*WORK ITEM:* Leave out all pictures and retype exactly the lines from the one with "Task: Click the blue" through the last line of the material.

*DATA:*
◆ ◆ ◆ ◆ ◆ ◆ ◆

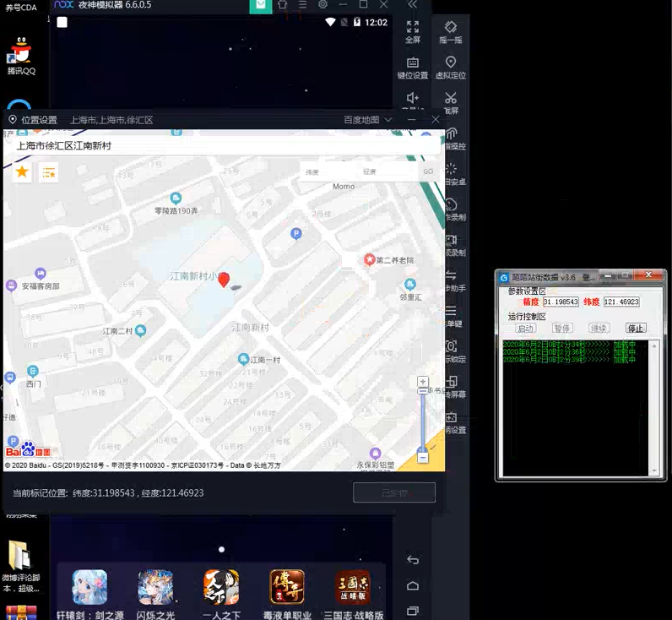This screenshot has width=672, height=620.
Task: Collapse the emulator sidebar with double chevron
Action: (412, 5)
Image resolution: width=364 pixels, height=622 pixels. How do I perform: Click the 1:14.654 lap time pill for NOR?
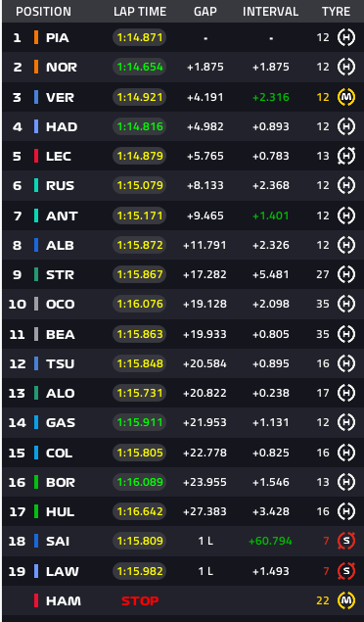139,67
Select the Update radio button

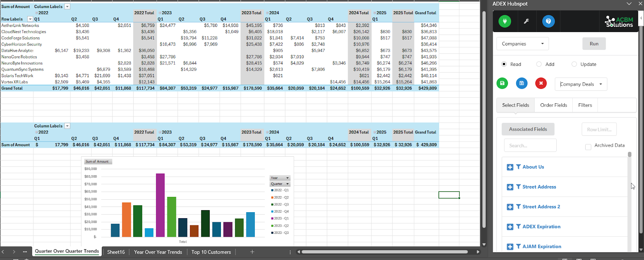coord(574,64)
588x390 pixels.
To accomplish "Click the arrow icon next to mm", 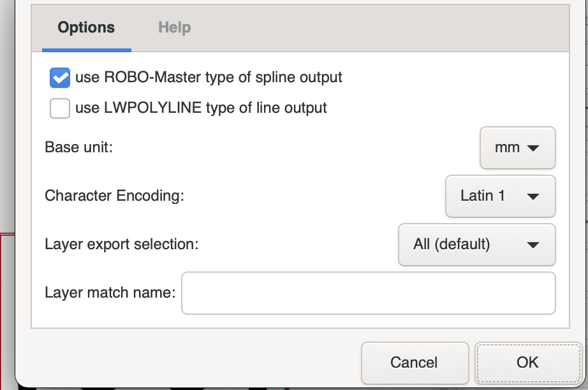I will (x=533, y=148).
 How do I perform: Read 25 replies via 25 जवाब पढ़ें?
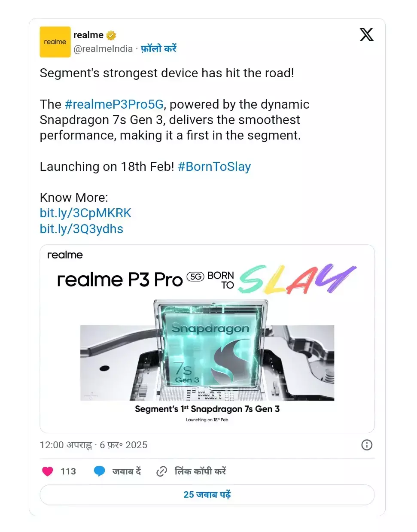[207, 495]
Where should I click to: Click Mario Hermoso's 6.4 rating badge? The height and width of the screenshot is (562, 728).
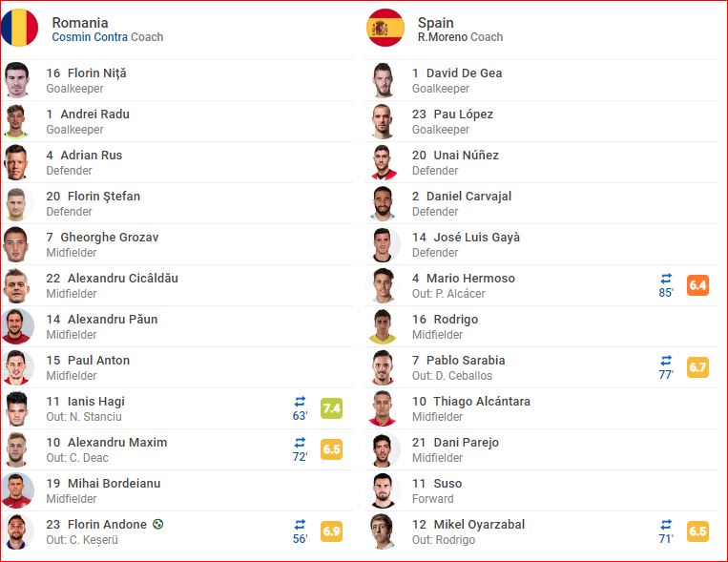(x=697, y=285)
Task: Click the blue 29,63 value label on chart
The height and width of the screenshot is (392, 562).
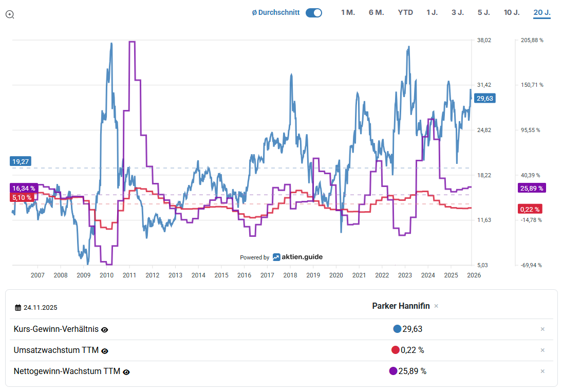Action: click(485, 99)
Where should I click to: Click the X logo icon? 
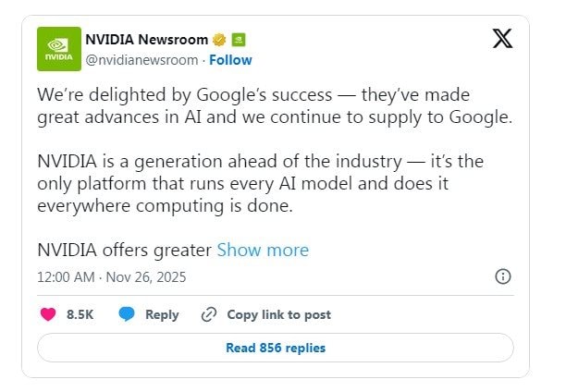(x=502, y=39)
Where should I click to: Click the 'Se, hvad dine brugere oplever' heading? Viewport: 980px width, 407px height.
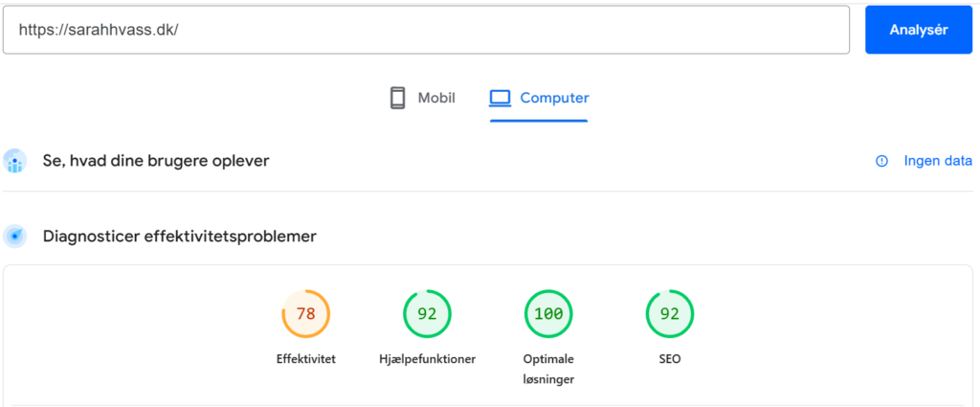pos(156,161)
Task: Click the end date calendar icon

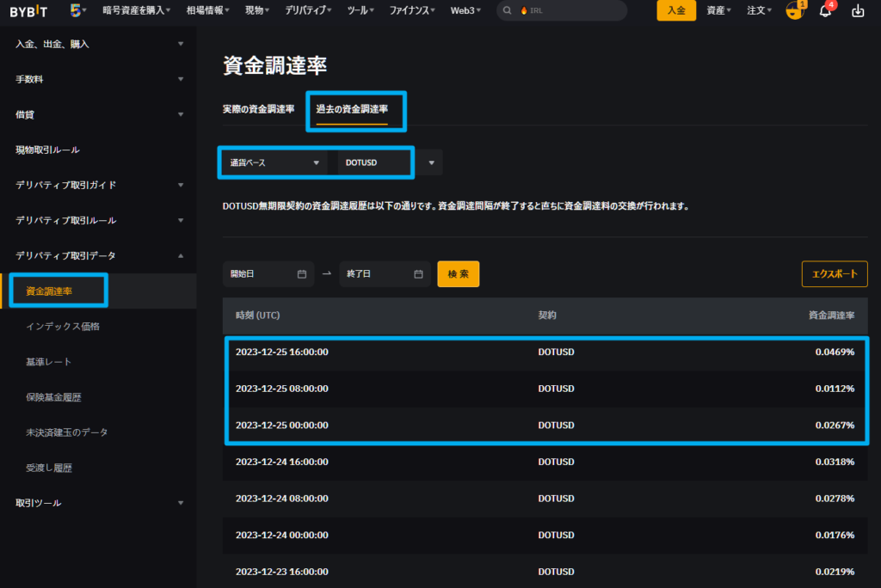Action: coord(418,274)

◆ ◆ ◆ ◆ ◆ ◆ ◆

*RESULT BELOW:*
Task: Click the blue 29,63 value label on chart
The height and width of the screenshot is (392, 562).
Action: click(485, 99)
Where should I click to: Click the X logo icon? 
(x=502, y=39)
Where should I click to: Click the 'Se, hvad dine brugere oplever' heading? Viewport: 980px width, 407px height.
pos(156,161)
Task: Click the end date calendar icon

Action: coord(418,274)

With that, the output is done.